The definition of contextual refinement is language-specific as the contexts are language-specific. Similarly, the specific logical relation is specific to the different program logics (although we have factored out a common structure and other common components that can be re-used in a language-generic way, see theories/simulation/gen_log_rel.v).
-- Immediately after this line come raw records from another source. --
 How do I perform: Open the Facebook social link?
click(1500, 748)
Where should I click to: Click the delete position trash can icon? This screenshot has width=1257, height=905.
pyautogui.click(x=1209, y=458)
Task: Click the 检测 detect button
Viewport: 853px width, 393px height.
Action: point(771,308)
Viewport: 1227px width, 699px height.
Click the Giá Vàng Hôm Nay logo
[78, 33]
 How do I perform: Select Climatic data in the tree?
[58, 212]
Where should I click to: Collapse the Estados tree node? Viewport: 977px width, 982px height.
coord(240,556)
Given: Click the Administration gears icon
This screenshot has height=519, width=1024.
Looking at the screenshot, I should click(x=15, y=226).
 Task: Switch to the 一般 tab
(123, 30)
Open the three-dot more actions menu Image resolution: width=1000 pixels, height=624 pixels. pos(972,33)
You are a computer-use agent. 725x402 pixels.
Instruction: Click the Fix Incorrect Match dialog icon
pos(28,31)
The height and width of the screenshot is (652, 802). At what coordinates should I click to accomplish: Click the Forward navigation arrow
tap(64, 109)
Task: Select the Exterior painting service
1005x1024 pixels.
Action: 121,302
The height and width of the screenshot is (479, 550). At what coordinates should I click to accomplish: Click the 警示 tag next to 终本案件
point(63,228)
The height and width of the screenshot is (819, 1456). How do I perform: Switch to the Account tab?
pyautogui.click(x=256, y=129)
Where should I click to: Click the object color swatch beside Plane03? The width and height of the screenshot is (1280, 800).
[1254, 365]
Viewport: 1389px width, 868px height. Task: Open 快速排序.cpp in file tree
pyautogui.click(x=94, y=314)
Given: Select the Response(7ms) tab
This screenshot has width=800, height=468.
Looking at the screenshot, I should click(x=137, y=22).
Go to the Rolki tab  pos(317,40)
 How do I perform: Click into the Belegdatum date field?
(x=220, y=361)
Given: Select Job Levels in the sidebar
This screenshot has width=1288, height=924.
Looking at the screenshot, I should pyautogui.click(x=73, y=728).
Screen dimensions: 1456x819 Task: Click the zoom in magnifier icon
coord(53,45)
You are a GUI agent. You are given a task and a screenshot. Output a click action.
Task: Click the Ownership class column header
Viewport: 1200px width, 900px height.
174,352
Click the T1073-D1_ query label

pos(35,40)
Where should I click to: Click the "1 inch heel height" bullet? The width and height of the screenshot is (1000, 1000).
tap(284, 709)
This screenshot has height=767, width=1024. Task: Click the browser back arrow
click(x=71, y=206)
They are instantiated for the fundamental theorems.

Paper Coq file Coq name
Possible behaviors theories/simulation/behavior.v has_beh
Behavioral refinement ⊑_beh theories/simulation/behavior.v beh_ref
program refinement ⊑_prog theories/simulation/behavior.v prog_ref_alt
Contextual refinement ⊑_ctx (language-specific), SimuLang theories/simulang/behavior.v ctx_ref
Logical relation ≤_log (SimuLang, generic) theories/simulang/log_rel_structural.v log_rel
Theorem 4.1 (for SimuLang, non-atomic logic) theories/simulang/na_inv/refl.v log_rel_refl
Theorem 4.2 (for SimuLang, non-atomic logic) theories/simulang/na_inv/refl.v log_rel_ctx
Theorem 4.3 (for SimuLang, non-atomic logic) theories/simulang/na_inv/adequacy.v log_rel_adequacy

Section 5

Paper Coq file Coq name
Simulation relation (Figure 11) (full version) theories/simulation/slsls.v greatest_def, sim_expr_inner
Hoare quadruple definition theories/simulang/hoare.v hoareSim
source safety judgment e_s ⇝ Q (generalized) theories/simulation/lifting.v SafeImplies
whole-program relation ≤_prog theories/simulation/gen_log_rel.v prog_rel
Lemma 5.1 theories/simulation/adequacy.v slsls_adequacy
program refinement ⊑_prog theories/simulation/behavior.v prog_ref_alt
closed simulation (proof of Lemma 5.1) theories/simulation/closed_sim.v csim_expr_inner, closed_greatest_def
Theorem 5.2 (for SimuLang, non-atomic logic) theories/simulang/na_inv/adequacy.v log_rel_adequacy
Theorem 5.2 (for SimuLang, simple logic) theories/simulang/simple_inv/adequacy.v log_rel_adequacy

Section 6

Paper Coq file Coq name
heapbij (simplified) theories/simulang/heapbij.v heapbij_interp
P_h for simple state interpretation theories/simulang/simple_inv/inv.v simple_inv
P_h for non-atomic state interpretation theories/simulang/na_inv/na_locs.v alloc_rel_pred
exploit_wf (simplified) theories/simulang/na_inv/na_locs.v na_locs_wf
state interpretation for non-atomics theories/simulang/na_inv/inv.v na_bij_interp
proof of exploit-store theories/simulang/na_inv/inv.v sim_bij_exploit_store
preservation for sim-store-sc (Maintaining the state interpretation) theories/simulang/na_inv/na_locs.v na_locs_wf_store

Section 7

Paper Coq file Coq name
Adequacy (Theorem 5.2 for Stacked Borrows) theories/stacked_borrows/adequacy.v log_rel_adequacy
Loop example (Fig 12b) theories/stacked_borrows/examples/coinductive.v sim_loop_ctx
Moving read example (Fig 12a) theories/stacked_borrows/examples/opt1.v sim_opt1', sim_opt1'_ctx

The optimizations ported and extended to concurrency from the original Stacked Borrows paper can be found in the following files:

  • theories/stacked_borrows/examples/opt1.v
  • theories/stacked_borrows/examples/opt1_down.v
  • theories/stacked_borrows/examples/opt2.v
  • theories/stacked_borrows/examples/opt2_down.v
  • theories/stacked_borrows/examples/opt3.v
  • theories/stacked_borrows/examples/opt3_down.v

Section 8

As mentioned in the related work section, we have verified the reorderings and eliminations by [Ševčík, 2011]. They can be found in file theories/simulang/na_inv/examples/program_transformations_in_weak_memory_models.v. For further information on this, we refer to Section 5 of the technical appendix.